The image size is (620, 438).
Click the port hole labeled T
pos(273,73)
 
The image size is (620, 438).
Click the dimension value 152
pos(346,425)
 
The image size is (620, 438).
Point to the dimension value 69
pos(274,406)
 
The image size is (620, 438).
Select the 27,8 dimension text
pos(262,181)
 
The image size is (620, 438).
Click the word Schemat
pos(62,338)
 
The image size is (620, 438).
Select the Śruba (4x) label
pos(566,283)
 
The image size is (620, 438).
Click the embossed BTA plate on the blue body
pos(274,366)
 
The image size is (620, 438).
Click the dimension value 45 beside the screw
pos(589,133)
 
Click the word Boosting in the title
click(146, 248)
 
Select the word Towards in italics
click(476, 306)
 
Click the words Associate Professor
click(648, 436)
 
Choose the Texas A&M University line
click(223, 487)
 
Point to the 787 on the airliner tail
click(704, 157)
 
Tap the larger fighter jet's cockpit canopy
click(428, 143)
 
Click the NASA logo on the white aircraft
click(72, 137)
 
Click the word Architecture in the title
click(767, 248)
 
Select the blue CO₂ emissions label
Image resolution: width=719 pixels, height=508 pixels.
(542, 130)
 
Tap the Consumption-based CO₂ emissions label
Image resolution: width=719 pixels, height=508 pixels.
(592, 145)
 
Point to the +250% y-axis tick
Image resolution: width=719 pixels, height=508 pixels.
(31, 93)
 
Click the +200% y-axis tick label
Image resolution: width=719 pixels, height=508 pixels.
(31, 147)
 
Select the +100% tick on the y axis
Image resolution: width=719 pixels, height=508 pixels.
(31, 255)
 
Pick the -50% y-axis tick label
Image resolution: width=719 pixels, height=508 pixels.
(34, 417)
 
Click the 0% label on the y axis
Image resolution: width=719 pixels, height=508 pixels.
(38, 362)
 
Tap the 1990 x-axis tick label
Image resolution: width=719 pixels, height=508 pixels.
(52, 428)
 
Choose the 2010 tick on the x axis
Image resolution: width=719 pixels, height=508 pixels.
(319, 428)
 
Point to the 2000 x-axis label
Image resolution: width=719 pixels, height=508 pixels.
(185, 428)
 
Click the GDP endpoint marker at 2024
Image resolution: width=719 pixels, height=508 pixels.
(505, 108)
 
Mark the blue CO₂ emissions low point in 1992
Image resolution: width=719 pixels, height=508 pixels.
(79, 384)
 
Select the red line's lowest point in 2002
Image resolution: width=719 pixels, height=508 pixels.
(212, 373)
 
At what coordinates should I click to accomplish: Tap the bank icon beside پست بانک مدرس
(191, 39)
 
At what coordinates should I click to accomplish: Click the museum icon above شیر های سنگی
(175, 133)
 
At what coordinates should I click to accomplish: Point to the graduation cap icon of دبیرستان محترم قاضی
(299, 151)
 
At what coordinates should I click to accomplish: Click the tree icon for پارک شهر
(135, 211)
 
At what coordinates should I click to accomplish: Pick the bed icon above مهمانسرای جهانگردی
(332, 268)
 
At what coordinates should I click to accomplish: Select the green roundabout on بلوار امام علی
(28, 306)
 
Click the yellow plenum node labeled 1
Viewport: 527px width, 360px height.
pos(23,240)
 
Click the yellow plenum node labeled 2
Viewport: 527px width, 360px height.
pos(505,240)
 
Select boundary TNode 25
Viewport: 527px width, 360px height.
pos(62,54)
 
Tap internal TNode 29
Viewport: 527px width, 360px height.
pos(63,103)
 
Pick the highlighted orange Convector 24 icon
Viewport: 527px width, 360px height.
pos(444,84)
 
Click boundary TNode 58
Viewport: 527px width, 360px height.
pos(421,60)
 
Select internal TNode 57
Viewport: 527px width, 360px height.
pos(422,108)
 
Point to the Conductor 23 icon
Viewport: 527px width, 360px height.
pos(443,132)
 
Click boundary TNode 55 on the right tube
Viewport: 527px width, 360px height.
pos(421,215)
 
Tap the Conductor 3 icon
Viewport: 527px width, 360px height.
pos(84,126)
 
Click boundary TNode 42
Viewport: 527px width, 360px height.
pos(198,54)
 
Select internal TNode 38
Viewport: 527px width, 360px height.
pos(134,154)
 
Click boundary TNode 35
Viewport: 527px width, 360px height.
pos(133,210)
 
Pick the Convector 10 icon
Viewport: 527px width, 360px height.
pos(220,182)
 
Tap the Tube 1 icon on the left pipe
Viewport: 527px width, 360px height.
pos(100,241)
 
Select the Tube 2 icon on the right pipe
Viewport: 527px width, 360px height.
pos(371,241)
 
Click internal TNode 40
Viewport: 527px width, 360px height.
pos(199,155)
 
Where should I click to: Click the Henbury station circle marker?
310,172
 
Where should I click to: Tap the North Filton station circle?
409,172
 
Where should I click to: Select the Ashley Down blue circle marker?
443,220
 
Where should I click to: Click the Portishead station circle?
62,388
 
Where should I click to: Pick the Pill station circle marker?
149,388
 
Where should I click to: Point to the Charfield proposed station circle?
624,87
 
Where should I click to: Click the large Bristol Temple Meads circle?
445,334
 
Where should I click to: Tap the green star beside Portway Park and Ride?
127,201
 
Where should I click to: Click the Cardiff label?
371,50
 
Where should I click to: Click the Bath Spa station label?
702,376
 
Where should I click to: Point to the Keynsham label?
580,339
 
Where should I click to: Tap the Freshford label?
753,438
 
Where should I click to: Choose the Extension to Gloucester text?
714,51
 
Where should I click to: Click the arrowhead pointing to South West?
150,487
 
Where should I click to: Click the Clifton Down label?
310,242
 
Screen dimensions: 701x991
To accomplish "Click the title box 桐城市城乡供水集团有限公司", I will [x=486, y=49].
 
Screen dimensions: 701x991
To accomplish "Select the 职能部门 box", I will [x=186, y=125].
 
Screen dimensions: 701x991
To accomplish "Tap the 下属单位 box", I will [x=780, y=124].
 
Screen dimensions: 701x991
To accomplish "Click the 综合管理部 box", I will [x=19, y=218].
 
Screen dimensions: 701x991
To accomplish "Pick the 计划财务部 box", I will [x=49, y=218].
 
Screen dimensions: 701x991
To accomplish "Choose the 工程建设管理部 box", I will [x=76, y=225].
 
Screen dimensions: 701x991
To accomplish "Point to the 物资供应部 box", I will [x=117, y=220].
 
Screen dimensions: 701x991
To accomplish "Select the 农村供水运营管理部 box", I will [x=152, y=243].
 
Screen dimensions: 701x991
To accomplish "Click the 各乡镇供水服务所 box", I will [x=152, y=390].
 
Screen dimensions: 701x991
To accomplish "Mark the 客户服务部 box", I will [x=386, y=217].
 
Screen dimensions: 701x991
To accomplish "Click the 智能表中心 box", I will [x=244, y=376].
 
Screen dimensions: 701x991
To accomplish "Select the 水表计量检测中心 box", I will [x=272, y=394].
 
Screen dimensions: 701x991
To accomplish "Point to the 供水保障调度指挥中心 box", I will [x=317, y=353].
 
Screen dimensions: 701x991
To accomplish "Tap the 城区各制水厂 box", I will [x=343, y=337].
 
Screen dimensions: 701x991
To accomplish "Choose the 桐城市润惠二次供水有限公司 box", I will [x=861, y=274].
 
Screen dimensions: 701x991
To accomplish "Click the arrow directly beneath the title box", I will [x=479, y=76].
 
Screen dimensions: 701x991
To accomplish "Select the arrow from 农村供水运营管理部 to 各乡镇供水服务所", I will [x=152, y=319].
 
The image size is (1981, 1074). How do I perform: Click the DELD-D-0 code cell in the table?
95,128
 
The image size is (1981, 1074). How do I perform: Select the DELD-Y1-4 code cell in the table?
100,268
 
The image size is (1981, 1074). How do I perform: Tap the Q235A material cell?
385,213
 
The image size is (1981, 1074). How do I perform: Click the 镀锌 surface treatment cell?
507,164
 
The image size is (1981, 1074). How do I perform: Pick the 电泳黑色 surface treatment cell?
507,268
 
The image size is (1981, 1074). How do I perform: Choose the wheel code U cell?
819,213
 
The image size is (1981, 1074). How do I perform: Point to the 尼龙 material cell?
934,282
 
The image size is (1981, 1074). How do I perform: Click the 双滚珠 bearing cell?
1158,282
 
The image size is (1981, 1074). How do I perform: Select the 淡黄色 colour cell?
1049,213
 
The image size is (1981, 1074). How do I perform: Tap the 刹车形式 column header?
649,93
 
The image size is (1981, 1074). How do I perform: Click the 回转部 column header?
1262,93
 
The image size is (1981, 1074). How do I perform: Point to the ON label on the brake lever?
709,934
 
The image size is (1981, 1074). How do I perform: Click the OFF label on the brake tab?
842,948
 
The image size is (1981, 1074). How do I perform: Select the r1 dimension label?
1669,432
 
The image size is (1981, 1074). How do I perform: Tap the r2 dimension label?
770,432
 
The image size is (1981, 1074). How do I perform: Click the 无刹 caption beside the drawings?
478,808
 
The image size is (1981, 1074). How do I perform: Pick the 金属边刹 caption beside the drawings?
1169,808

Aim ->
Copy out the data verbatim, starting at the line that contains "双滚珠 bearing cell?" and ending with the last line of the data.

Final result ->
The image size is (1981, 1074). How do I perform: Click the 双滚珠 bearing cell?
1158,282
 
The image size is (1981, 1074). How do I perform: Select the 淡黄色 colour cell?
1049,213
 
The image size is (1981, 1074). How do I perform: Tap the 刹车形式 column header?
649,93
 
The image size is (1981, 1074). How do I perform: Click the 回转部 column header?
1262,93
 
The image size is (1981, 1074). How do I perform: Point to the ON label on the brake lever?
709,934
 
The image size is (1981, 1074). How do I perform: Click the OFF label on the brake tab?
842,948
 
The image size is (1981, 1074). How do I perform: Select the r1 dimension label?
1669,432
 
The image size is (1981, 1074). How do I perform: Tap the r2 dimension label?
770,432
 
The image size is (1981, 1074). How do I perform: Click the 无刹 caption beside the drawings?
478,808
 
The image size is (1981, 1074). How do I perform: Pick the 金属边刹 caption beside the drawings?
1169,808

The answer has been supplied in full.